36I accept the propositions put by [defence] counsel as to the principles in Guden … as to the burden such risk will have upon [the applicant] in gaol and of course, I take into account the risks to [the applicant] as to the loss of opportunity to continue to work and raise [the applicant’s] family in this country.[19]
[19]Sentencing remarks [35]–[36].
Leave to amend grounds of appeal
As we have already stated, a day prior to the scheduled hearing of the renewed application for leave to appeal, the applicant sought leave to reformulate the grounds of appeal upon which a judge of appeal refused leave to appeal.
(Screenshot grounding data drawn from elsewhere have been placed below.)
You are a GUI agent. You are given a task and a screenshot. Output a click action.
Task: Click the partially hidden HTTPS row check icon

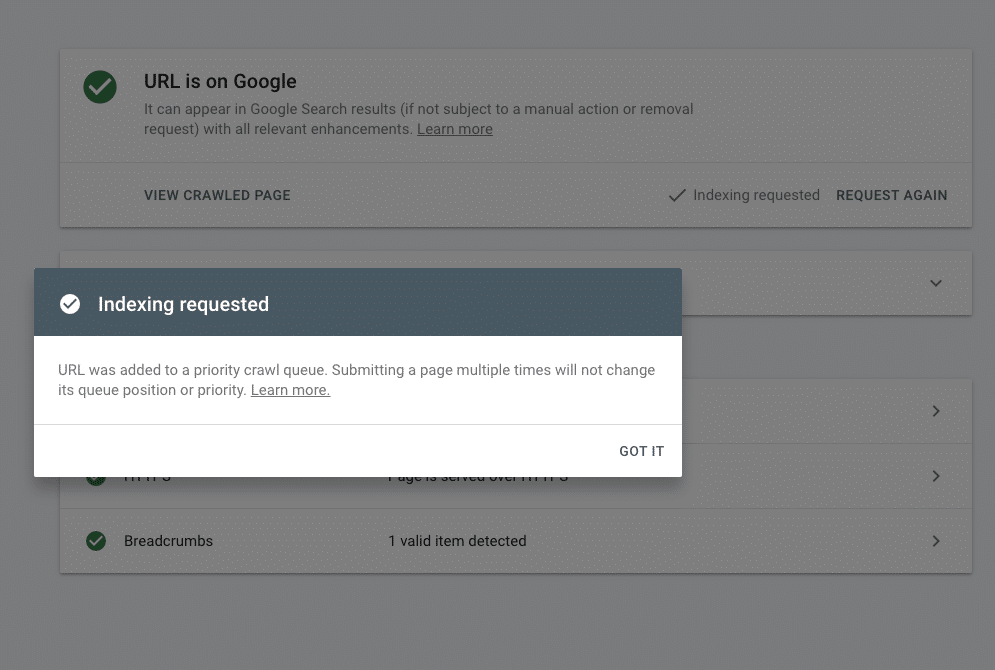(96, 480)
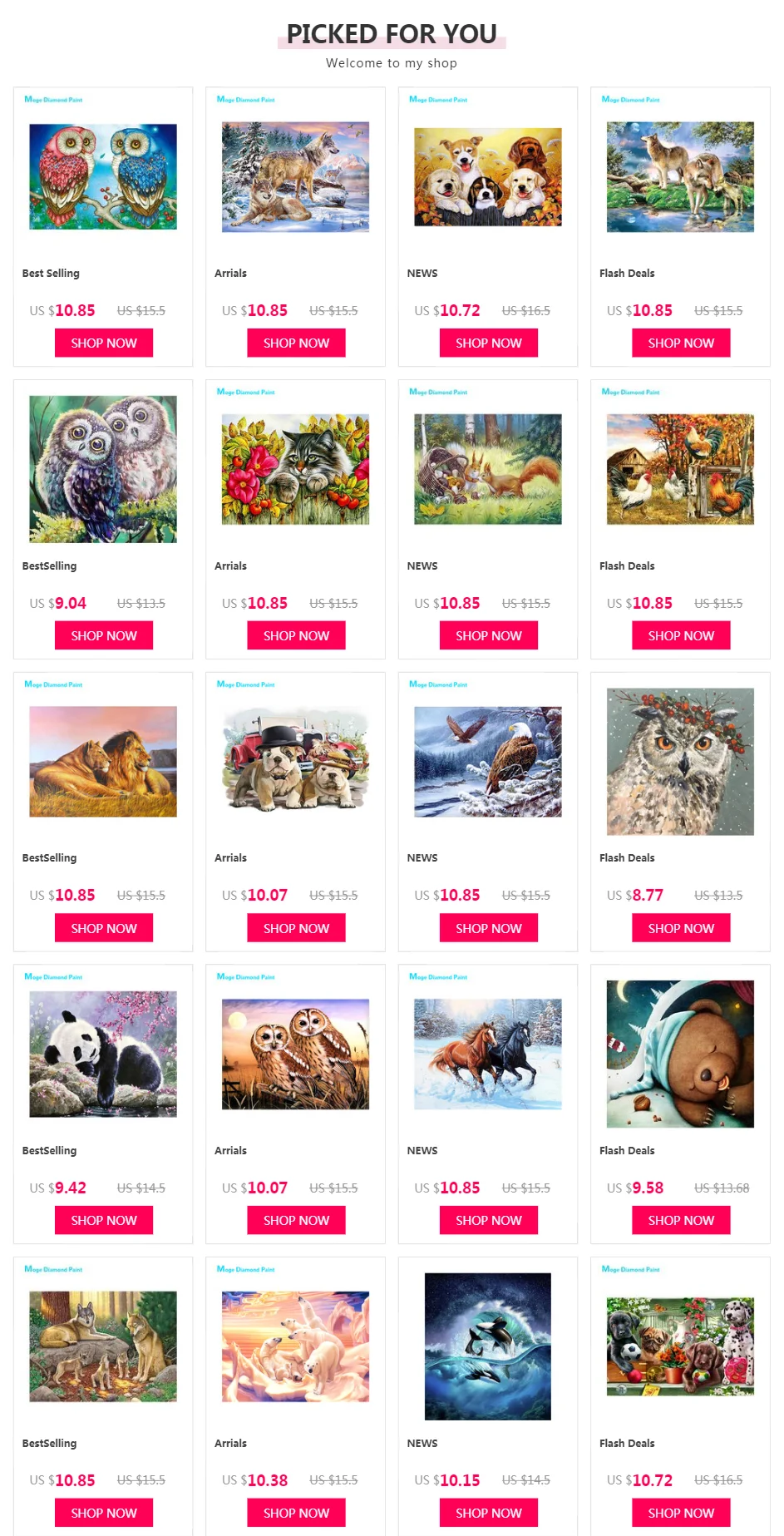
Task: Select the bald eagles painting thumbnail
Action: [488, 762]
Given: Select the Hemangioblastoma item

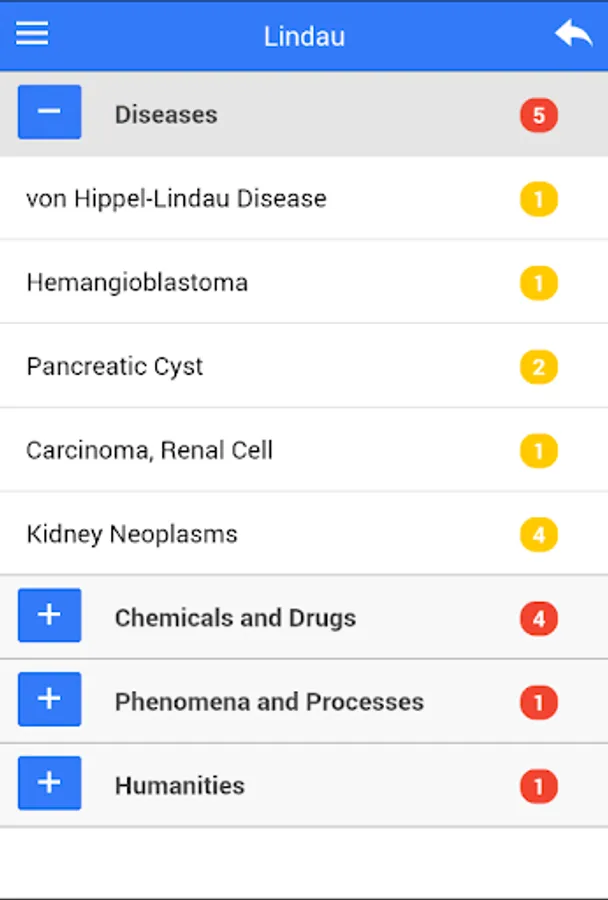Looking at the screenshot, I should tap(137, 282).
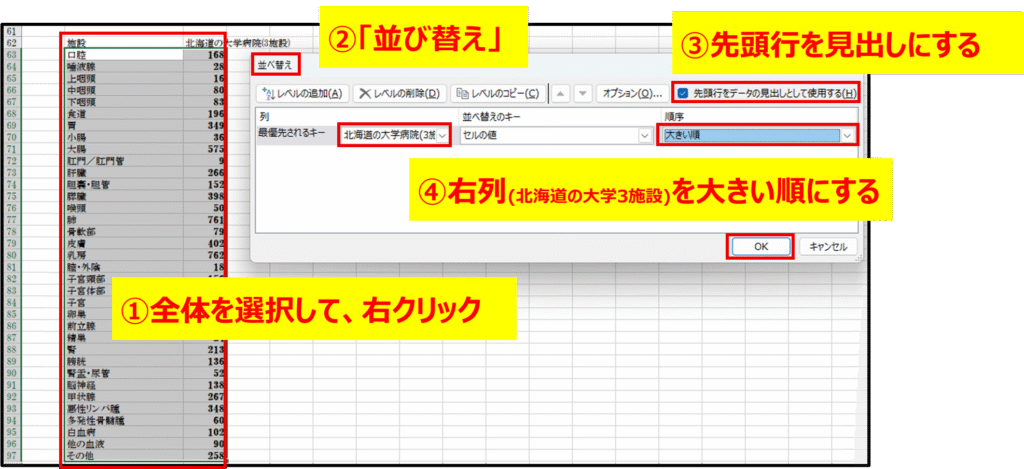Select the 口腔 cell in the list
This screenshot has height=469, width=1024.
pos(77,55)
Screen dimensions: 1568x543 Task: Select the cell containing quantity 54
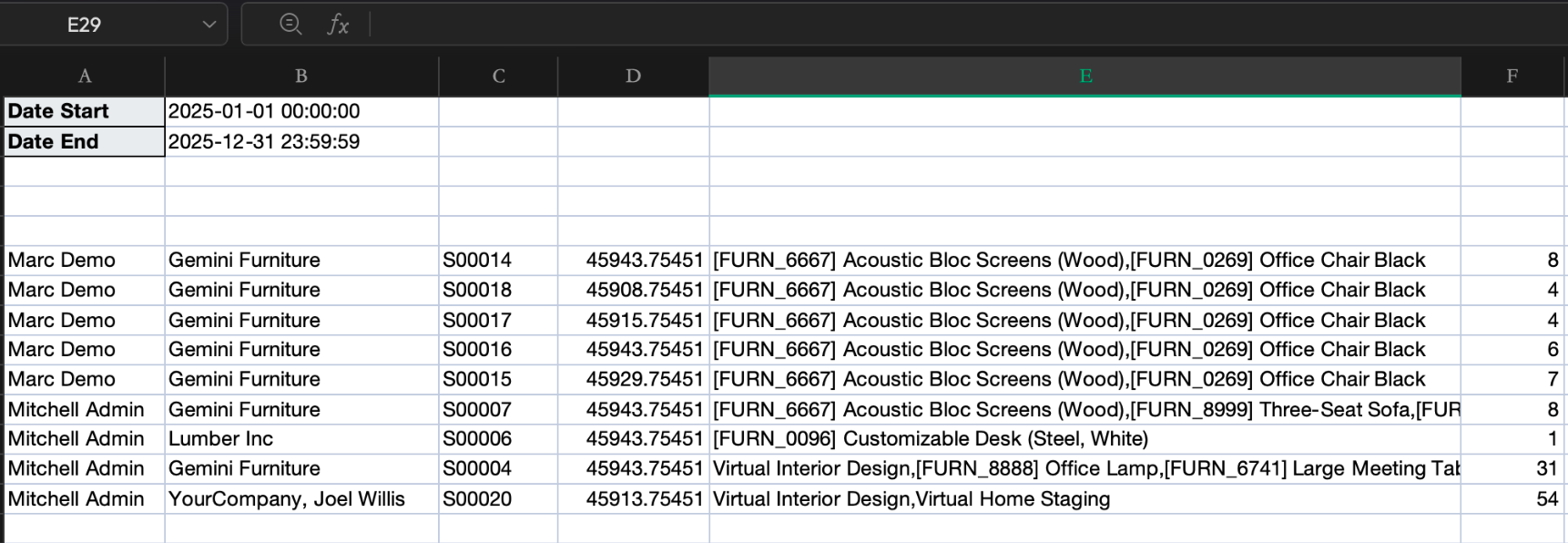[x=1512, y=499]

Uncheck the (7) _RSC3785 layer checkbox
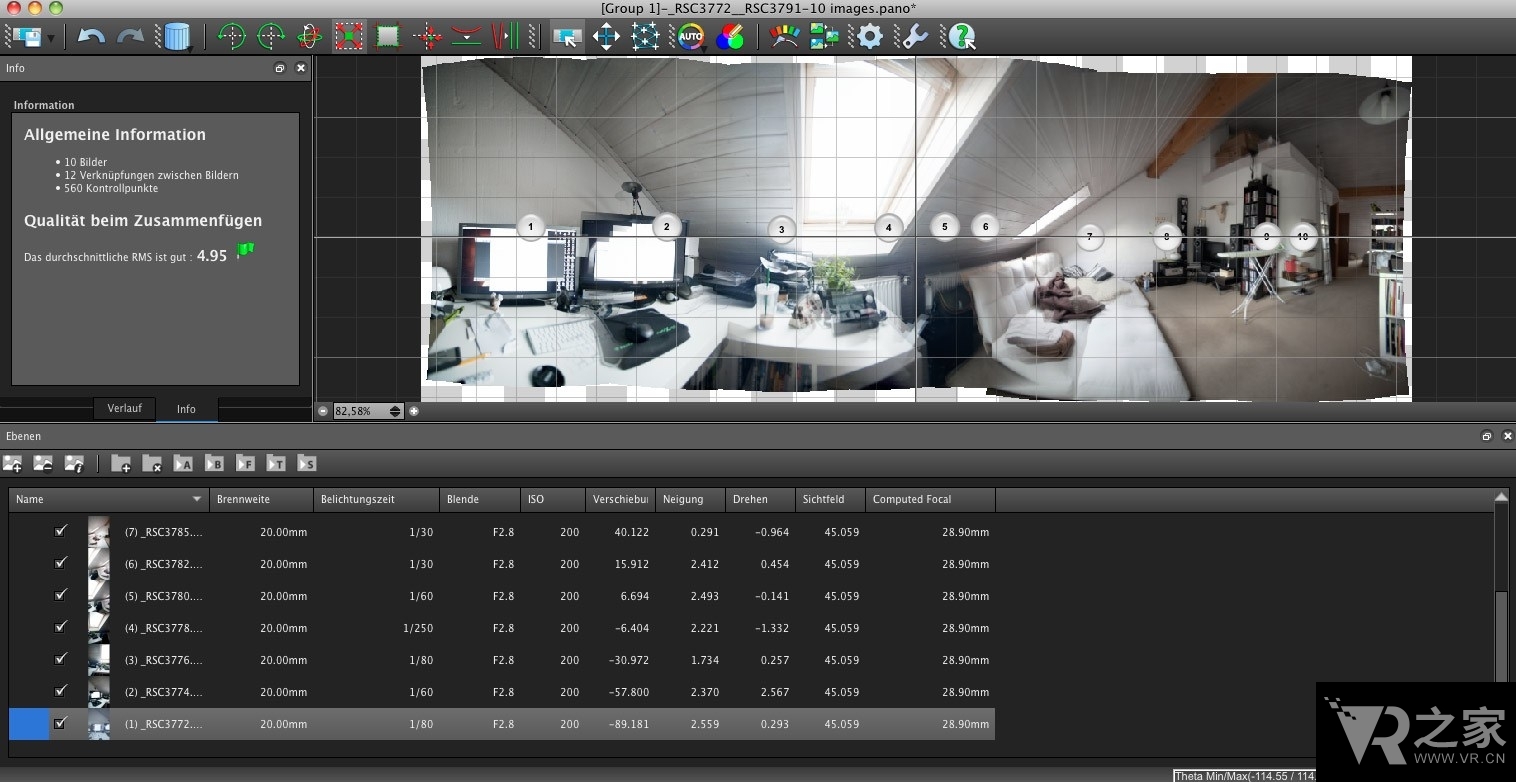(61, 531)
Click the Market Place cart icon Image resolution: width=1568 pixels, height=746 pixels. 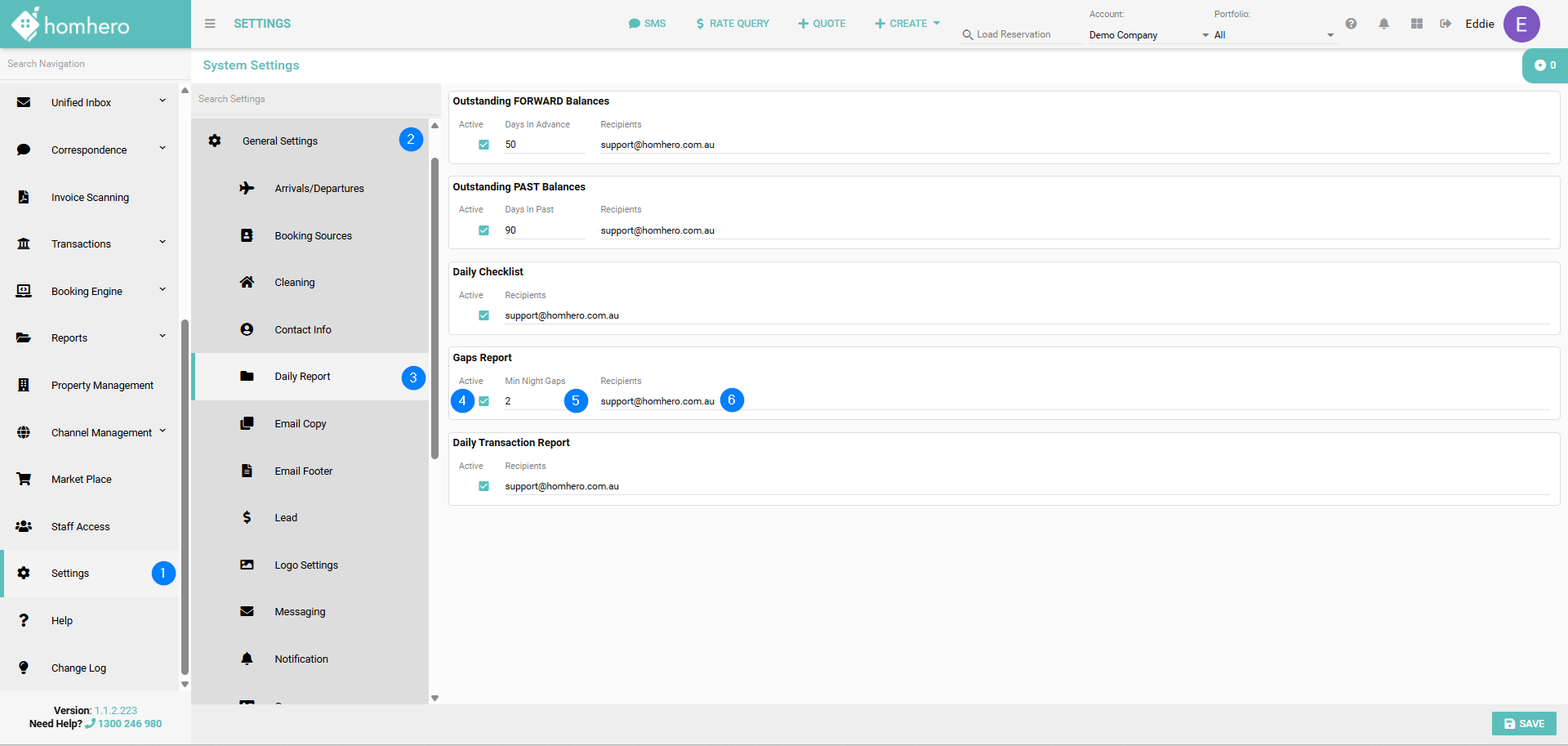(24, 480)
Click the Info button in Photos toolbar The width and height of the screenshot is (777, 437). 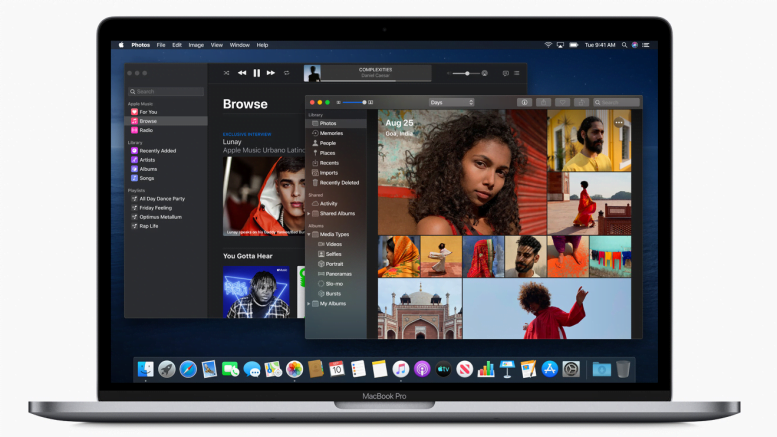[x=523, y=102]
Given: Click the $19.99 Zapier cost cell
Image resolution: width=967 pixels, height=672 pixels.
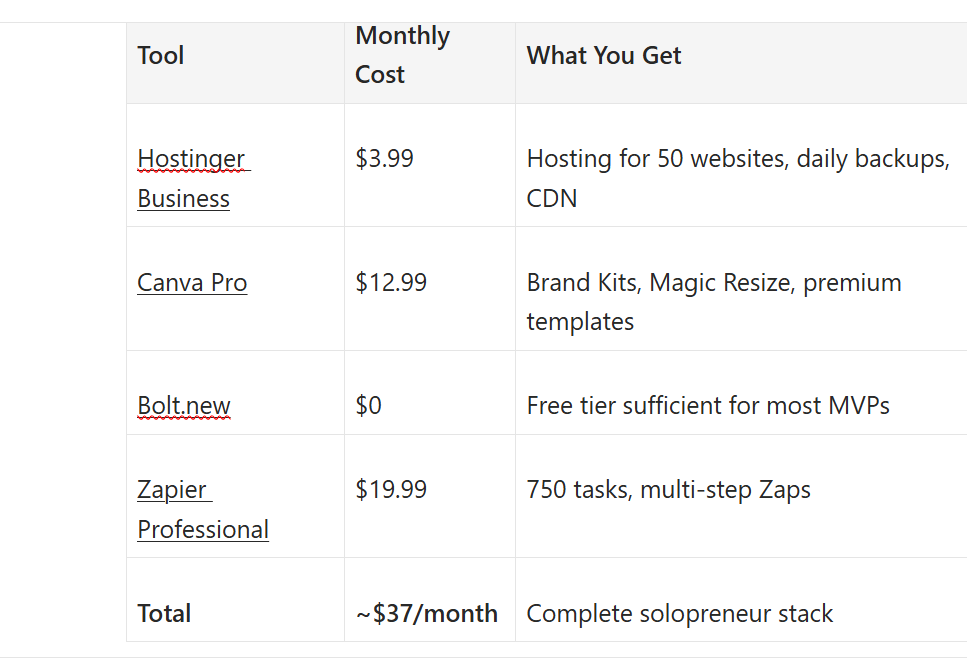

The Crown opposed the application to reformulate the grounds on the basis that it constituted an abuse of process. The Crown submitted that, in circumstances where the applicant was previously refused leave to appeal by a single judge of appeal who delivered written reasons for that refusal, the applicant had to identify a significant matter which the single judge had misunderstood or overlooked.[20] It contended that, by seeking leave to amend his proposed grounds of appeal, the applicant sought to avoid the need to demonstrate such error by the single judge. The Crown also contended that the proposed grounds lacked merit.
[20]The Crown relied upon Booysen v The Queen [2014] VSCA 150, [9]; Ayol v The Queen [2014] VSCA 151, [14] (‘Ayol’); Mifsud v The Queen [2014] VSCA 160, [16]; Booth v The Queen [2015] VSCA 51, [121]–[123].
In oral submissions, senior counsel for the Crown conceded that there would be no prejudice to the Crown if the applicant were granted leave to amend his application for leave to appeal. She also conceded that an applicant’s election to renew his or her application for leave to appeal involved a rehearing of the application and that this Court had power to grant leave to amend an applicant’s grounds of appeal on an election application.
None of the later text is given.